╭─ DATA TO USE

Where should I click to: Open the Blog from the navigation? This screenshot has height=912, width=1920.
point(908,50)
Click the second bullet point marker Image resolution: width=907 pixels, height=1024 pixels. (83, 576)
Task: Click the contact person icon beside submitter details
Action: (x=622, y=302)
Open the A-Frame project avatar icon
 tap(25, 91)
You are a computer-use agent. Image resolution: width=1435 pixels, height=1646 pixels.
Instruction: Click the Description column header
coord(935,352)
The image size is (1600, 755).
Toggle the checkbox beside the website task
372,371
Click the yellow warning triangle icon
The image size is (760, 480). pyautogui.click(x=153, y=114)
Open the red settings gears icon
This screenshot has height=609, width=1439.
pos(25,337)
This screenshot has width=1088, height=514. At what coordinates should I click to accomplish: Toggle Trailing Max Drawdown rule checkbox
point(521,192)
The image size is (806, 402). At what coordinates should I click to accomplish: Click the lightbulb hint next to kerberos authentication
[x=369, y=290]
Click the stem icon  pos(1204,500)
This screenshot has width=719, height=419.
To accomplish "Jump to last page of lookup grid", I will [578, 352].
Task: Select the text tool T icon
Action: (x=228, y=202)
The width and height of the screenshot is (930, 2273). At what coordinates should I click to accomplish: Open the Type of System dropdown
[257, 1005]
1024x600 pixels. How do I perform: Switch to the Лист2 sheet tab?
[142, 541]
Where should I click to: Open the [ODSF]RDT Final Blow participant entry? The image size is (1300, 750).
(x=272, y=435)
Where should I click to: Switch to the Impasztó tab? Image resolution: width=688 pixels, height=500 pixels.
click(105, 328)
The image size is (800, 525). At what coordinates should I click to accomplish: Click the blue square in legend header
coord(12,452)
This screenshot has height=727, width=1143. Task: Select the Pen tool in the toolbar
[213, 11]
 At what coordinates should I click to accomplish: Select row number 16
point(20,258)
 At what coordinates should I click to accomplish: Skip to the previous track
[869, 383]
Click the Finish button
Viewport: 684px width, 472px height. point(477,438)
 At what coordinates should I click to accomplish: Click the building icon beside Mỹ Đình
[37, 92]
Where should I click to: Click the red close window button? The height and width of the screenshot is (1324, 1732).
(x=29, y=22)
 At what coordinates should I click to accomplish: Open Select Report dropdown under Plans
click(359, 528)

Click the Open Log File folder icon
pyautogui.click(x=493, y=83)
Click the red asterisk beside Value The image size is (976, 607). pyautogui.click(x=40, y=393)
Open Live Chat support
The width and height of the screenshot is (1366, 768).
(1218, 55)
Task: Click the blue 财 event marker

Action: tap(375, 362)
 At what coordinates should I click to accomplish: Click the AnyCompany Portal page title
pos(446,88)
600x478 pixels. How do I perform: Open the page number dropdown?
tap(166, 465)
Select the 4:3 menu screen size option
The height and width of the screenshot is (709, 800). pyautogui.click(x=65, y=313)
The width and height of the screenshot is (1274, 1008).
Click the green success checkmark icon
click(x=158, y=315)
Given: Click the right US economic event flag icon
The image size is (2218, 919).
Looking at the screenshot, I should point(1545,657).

╰─

Nothing but the lines from the one that contains "Task: Click the blue 财 event marker" through the end of the data above should appear, each reproduced exactly.

_RESPONSE TO THIS TASK_.
Task: Click the blue 财 event marker

Action: tap(375, 362)
 At what coordinates should I click to accomplish: Click the AnyCompany Portal page title
pos(446,88)
600x478 pixels. How do I perform: Open the page number dropdown?
tap(166, 465)
Select the 4:3 menu screen size option
The height and width of the screenshot is (709, 800). pyautogui.click(x=65, y=313)
The width and height of the screenshot is (1274, 1008).
Click the green success checkmark icon
click(x=158, y=315)
Given: Click the right US economic event flag icon
The image size is (2218, 919).
Looking at the screenshot, I should point(1545,657).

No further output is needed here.